Similarly the Court rejected the evidence of the Kravchenko loan:
 The last issue is the allegation of a loan of $123,000 from Ms. S. Kravchenko to the appellants or either of them also in January 2009, said to have been repaid in full by December 2010. In this instance there are two items of intended corroborating evidence. One is a promissory note signed by ZS and supposedly witnessed by Ms. Kravchenko’s boyfriend, who was not there to testify. I do not consider this corroboration as at the end of the day the only signature that was proved was that of the appellant ZS. We heard no evidence from or otherwise on behalf of Ms. Kravchenko, said to have moved or moved back to Moscow. The evidence of witnesses saying they overheard portions of conversations at social occasions between either of the appellants and Ms. Kravchenko, and saw packages that could be money passed between them, was too speculative to be accorded judicial weight. And again I am left to wonder why borrow money in the first place with the gifted funds at hand for use, without interest having to be paid. Further, why borrow when these gifted funds were supposedly on hand, and ostensibly used promptly to repay the borrowed funds.
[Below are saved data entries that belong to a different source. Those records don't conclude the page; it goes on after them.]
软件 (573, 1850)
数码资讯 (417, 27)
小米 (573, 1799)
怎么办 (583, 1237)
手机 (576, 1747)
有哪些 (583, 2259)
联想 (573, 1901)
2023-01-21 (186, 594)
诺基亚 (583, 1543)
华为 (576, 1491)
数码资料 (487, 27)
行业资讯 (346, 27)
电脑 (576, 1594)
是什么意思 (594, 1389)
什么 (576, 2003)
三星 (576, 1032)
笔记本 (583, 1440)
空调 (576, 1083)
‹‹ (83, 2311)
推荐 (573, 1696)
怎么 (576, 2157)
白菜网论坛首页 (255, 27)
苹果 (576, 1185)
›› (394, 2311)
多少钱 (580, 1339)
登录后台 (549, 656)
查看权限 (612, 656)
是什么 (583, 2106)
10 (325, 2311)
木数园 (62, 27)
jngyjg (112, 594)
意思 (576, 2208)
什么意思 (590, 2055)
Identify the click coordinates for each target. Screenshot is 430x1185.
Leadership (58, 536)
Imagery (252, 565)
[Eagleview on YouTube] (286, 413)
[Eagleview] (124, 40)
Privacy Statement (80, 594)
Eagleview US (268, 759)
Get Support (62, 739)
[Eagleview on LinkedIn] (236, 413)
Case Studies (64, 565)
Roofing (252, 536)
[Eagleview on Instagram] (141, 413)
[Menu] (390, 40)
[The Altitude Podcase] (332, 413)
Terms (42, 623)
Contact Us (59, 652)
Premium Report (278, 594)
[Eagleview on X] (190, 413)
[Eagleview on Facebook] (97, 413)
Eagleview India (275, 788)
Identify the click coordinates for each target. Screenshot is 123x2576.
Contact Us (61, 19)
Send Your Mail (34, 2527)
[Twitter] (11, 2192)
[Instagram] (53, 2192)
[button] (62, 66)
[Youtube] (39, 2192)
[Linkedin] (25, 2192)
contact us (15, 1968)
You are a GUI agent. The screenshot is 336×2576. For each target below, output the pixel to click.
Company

 On the bases of the foregoing I am unable to conclude in relation to the claimed loan from Ms. Kravchenko that the Minister’s assumption that the appellants did not receive funds in 2009, 2010 or 2011 other than what already was reflected in the net worth analysis being the basis of the appealed reassessments has been disproved, on a prima facie or otherwise basis.
However the Court did accept the evidence of the Kogan loan:
 In any event Mr. Kogan’s widow, Ms. Raisa Kogan testified. She confirmed the signature on the above mentioned payment receipt as being Mr. Kogan’s. She also testified that Mr. Kogan had told her he had loaned money to the appellants and that the amount loaned had been fully repaid. I do not consider that Ms. Kogan’s evidence was significantly impeached on cross-examination. Nor in my view did any evidence called by the respondent do so. Accordingly I accept that the appellants have established at least a prima facie case that the alleged loan of $119,000 from Mr. Kogan was in fact made, in January 2009, and paid back in full by not later than December 2011. However, this evidence does not establish on a prima facie basis or otherwise that any repayment of the Kogan loan was sourced from the 2005 monetary gift to the appellant ZS from her sister.
Thus the reassessments were referred back to the Minister for reconsideration and reassessment on the basis that the taxpayers received a loan of $119.000 from S. Kogan that was repaid by December 2011. Since success was mixed there was no order as to costs.